See which resources slow first paint, block interaction, or flicker layout — then rank them by business impact instead of guesswork.

What this tool does

Resource Triage surfaces “expensive” assets and patterns such as:

  • Render-blocking JS/CSS coming from plugins, tag managers, or 3rd-party widgets.
  • Chat / pop-up / tracking scripts loading way too early.
  • Video embeds and iframes that stall page stability.

You get a prioritised list of “what to lazy-load, defer, move, or kill.”

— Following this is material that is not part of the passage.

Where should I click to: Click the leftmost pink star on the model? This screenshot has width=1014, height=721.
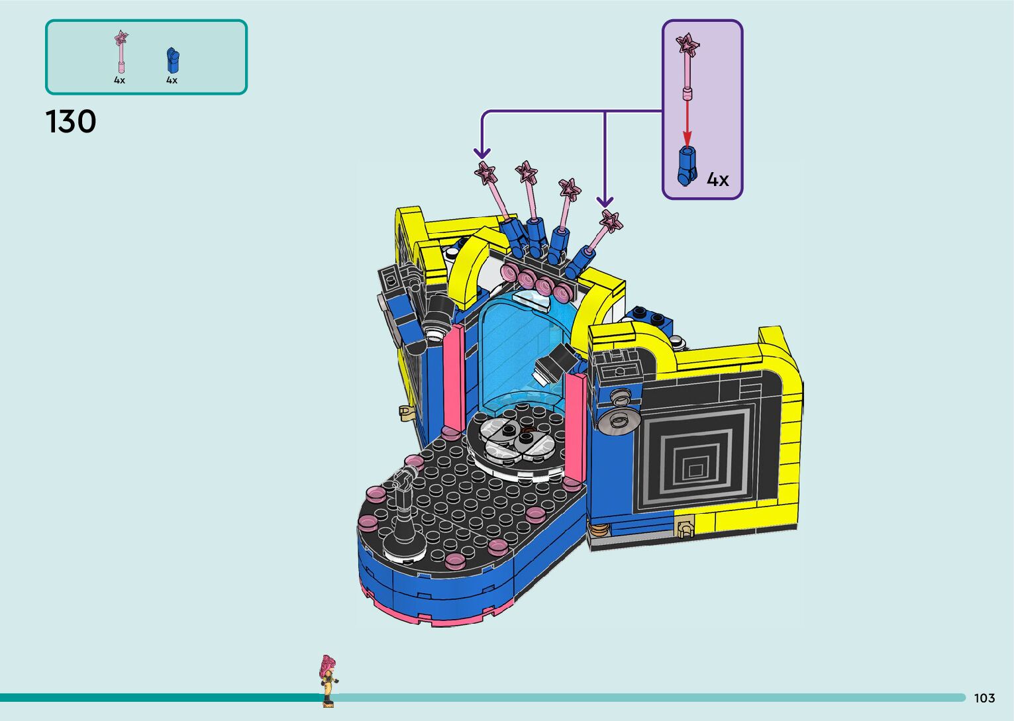coord(485,173)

This replaces the old “let’s just delete GTM and see what happens” chaos.

When you should use it

  • Marketing wants five new pop-ups, sales wants live chat, security wants tracking, and engineering wants none of it.
  • Your Lighthouse score dropped after a “quick” script install.
  • Leadership says, “Site feels slower lately,” but nobody knows why.

This tool gives you proof. Proof lets you say “no” (or at least “not like this”).

Why this matters for AEO

AEO wins the click. Performance wins the conversion.

If AI-driven traffic lands on a slow, jittery, ad-bloated experience, your credibility tanks instantly. Users bounce. You lose trials, demos, signups — and internally, someone will say “AEO doesn’t convert.”

  • Fast = trustworthy.
  • Trustworthy = higher conversion.
  • Higher conversion = the business actually funds AEO.

Related tools

Units Converter

Translate perf budgets and thresholds into common units stakeholders actually grasp.

Resource Triage FAQs

Can we just remove everything that’s slow?

Sometimes yes, often no. Some scripts pay for themselves (live chat, CRO tooling). The point is to sequence and defer them so UX isn’t hammered.

Will this fix CLS, LCP, INP, etc.?

It won’t fix them automatically, but it will show you which assets are likely responsible so you know where to focus engineering time.

Does this overlap with tag governance?

Yes — and that’s a good thing. This gives performance language to what’s usually treated as “just marketing tags.”